Check it for dino dna!


Which explains why the find below is so itneresting to paleontologists and kids alike!

DiscMag— An insect trapped in amber, perfectly preserved for millions of years: the image is familiar to fans of Jurassic Park, but in fact, few insects got stuck in sticky tree resin until about 130 million years ago—long after the Jurassic period ended. That’s when trees first began to produce enough of it to ensnare flies and mites.

Or so paleontologists believed. Three newly discovered bugs in amber may force a revision of that timeline. As a new study reports in Proceedings of the National Academy of Sciences, these specimens are 230 million years old.

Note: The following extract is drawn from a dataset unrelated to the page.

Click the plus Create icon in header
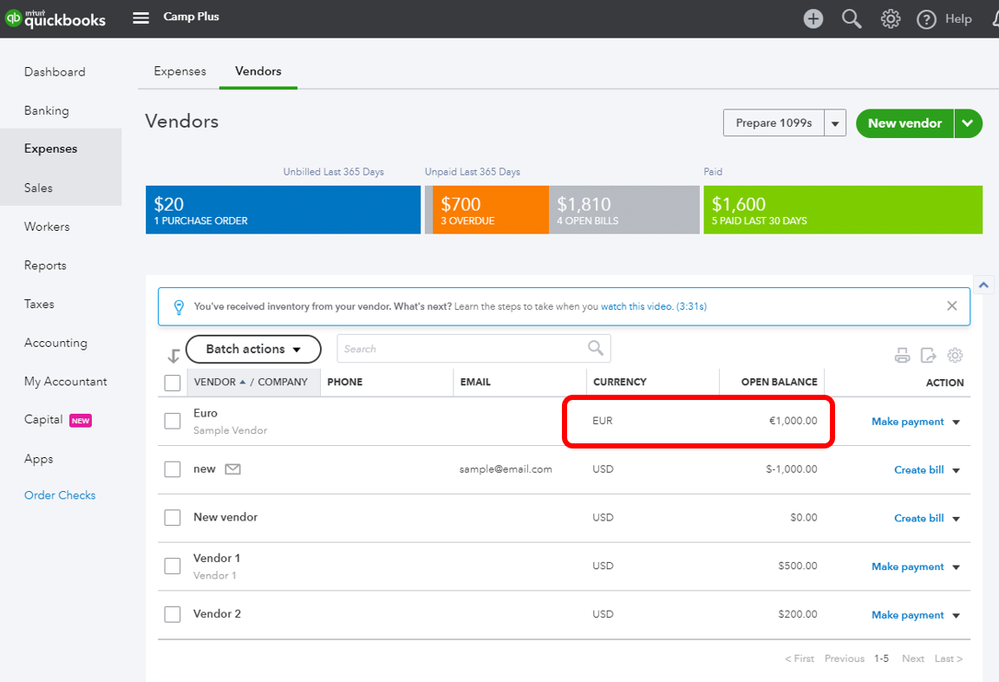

 That would be at the end of the Permian (Or in the earliet days of the Triassic). Which is when a lot of itnersting and possibly violent things happened. But even if it were a mosquito that had gorged herself on vertebrate blood, odds are it wouldn’t be a dino. Their ancestors had barely come to exist! But there were a lot of other really interesting critters back then, starting with the fierce-looking sail-backed Dimetrodon and ending with the adorable cuddly little cynodonts. We should clone one.

Comments

  1. wholething says

    the adorable cuddly little cynodonts. We should clone one.

    Don’t feed it after midnight or it will evolve into a Cynognathus.